Representative Mike Rogers, the Michigan Republican who is
chairman of the House Intelligence Committee, said its members
could bring only “clean” devices to China and were forbidden
from connecting to the government’s network while abroad. As for
himself, he said he traveled “electronically naked.”
At the State Department, employees get specific instruction on
how to secure their devices in Russia and China, and are briefed
annually on general principles of security. At the Brookings
Institution, Mr. Lieberthal advises companies that do business
in China. He said that there was no formal policy mandating that
employees leave their devices at home, “but they certainly
educate employees who travel to China and Russia to do so.”
McAfee, the security company, said that if any employee’s device
was inspected at the Chinese border, it could never be plugged
into McAfee’s network again.

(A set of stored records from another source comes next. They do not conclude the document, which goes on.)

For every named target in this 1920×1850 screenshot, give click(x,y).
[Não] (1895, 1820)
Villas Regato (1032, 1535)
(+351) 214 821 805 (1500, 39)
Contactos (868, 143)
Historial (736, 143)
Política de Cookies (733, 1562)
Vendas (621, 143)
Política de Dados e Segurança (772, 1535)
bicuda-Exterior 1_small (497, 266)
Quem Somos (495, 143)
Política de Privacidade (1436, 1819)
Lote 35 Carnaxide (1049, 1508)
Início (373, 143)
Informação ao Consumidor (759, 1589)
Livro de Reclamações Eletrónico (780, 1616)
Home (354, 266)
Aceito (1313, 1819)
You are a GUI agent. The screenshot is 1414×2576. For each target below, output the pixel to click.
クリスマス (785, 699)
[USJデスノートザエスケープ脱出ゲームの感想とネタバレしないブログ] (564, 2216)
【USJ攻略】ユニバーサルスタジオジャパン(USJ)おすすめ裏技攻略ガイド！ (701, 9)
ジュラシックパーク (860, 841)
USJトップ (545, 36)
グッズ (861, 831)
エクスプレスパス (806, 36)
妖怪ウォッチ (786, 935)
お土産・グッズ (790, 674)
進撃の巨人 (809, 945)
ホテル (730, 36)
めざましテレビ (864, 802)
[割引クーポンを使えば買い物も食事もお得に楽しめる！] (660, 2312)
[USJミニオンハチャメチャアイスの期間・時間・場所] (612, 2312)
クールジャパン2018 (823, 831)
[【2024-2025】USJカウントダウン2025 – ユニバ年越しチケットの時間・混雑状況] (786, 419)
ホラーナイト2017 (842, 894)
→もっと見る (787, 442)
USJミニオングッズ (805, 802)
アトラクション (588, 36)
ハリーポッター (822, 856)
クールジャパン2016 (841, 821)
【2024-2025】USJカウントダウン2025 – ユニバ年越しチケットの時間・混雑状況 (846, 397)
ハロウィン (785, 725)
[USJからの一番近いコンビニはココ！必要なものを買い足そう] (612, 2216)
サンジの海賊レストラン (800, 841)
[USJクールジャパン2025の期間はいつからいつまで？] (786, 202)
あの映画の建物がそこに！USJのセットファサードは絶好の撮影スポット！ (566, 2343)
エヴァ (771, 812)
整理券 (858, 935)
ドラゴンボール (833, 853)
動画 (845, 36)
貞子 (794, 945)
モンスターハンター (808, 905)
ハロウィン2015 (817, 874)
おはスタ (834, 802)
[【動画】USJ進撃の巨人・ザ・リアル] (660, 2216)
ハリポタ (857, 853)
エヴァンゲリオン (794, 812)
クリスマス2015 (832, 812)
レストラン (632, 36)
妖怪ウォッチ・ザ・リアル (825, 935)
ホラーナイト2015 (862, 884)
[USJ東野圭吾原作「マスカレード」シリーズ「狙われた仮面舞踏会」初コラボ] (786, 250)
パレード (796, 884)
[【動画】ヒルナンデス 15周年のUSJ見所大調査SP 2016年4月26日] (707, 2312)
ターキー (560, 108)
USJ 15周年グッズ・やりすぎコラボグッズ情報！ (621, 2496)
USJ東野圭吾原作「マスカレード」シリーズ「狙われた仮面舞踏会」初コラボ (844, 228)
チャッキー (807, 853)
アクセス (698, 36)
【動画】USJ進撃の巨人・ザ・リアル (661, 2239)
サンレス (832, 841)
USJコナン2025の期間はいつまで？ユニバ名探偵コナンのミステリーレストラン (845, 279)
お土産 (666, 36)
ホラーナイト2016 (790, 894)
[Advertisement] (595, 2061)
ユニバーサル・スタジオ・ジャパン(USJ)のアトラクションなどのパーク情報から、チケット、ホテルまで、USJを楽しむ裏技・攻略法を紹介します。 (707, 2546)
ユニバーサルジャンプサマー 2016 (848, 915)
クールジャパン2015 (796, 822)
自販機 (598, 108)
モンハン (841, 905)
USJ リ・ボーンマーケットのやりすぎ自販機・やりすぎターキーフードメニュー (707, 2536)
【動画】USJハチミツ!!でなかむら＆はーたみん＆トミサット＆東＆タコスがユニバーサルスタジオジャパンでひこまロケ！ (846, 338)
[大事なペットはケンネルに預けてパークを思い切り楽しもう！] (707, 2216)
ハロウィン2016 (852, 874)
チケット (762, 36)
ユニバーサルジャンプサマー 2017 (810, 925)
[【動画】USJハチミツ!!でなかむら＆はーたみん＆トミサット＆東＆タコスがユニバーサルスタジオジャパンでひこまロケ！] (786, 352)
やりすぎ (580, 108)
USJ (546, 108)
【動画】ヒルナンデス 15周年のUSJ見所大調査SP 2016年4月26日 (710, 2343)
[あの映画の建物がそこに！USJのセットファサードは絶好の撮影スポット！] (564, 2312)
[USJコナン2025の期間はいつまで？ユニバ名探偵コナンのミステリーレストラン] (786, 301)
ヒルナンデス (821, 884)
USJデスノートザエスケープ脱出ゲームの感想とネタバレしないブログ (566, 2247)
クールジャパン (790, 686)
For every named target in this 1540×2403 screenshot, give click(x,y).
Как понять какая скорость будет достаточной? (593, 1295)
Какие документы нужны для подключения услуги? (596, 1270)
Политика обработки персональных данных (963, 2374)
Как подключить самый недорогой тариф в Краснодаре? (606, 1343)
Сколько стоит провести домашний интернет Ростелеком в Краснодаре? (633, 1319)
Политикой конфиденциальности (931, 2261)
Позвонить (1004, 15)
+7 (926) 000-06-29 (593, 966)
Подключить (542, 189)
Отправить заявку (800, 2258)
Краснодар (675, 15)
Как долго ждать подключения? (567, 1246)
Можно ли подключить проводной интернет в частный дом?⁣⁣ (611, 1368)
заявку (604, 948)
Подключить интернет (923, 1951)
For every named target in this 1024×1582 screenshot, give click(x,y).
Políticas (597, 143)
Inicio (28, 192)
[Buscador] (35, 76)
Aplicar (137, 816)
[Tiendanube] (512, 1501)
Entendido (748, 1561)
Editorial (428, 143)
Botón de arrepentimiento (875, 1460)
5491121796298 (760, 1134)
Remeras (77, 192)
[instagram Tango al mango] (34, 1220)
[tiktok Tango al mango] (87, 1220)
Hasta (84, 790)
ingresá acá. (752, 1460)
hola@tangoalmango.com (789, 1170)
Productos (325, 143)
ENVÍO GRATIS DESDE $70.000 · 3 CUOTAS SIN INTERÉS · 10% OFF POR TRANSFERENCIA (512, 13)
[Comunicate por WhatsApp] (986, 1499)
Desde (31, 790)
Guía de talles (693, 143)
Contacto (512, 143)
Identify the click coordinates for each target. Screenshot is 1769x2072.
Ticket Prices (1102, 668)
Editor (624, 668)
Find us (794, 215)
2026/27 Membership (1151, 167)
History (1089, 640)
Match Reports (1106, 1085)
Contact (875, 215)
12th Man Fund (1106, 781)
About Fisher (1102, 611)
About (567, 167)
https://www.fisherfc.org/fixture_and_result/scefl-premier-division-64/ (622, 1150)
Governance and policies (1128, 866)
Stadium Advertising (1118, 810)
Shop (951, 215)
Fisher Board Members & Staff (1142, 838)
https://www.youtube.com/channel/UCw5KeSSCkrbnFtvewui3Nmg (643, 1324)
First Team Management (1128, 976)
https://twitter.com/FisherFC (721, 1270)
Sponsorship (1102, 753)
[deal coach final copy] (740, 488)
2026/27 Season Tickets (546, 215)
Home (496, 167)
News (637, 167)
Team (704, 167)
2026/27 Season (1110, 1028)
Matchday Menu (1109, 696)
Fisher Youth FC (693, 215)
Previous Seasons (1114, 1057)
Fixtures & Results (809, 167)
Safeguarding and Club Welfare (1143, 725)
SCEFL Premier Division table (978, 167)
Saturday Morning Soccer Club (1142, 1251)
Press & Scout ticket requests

Ever. “We just wouldn’t take the
risk,” said Simon Hunt, a vice president.
At AirPatrol, a company based in Columbia, Md., that specializes
in wireless security systems, employees take only loaner devices
to China and Russia, never enable Bluetooth and always switch
off the microphone and camera. “We operate under the assumption
that we will inevitably be compromised,” said Tom Kellermann,
the company’s chief technology officer and a member of President
Obama’s commission on cybersecurity.
Google said it would not comment on its internal travel
policies, but employees who spoke on condition of anonymity said
the company prohibited them from bringing sensitive data to
China, required they bring only loaner laptops or have their
devices inspected upon their return.
Federal lawmakers are considering bills aimed at thwarting
cybertheft of trade secrets, although it is unclear whether this
legislation would directly address problems that arise from
business trips overseas.
In the meantime, companies are leaking critical information,
often without realizing it.
“The Chinese are very good at covering their tracks,” said Scott
Aken, a former F.B.I. agent who specialized in
counterintelligence and computer intrusion. “In most cases,
companies don’t realize they’ve been burned until years later
when a foreign competitor puts out their very same product —
only they’re making it 30 percent cheaper.”
“We’ve already lost our manufacturing base,” he said. “Now we’re
losing our R.& D. base. If we lose that, what do we fall
back on?”
A version of this article appeared in print on February 11,
2012, on page A1 of the New York edition with the headline:
Traveling Light in a Time of Digital Thievery.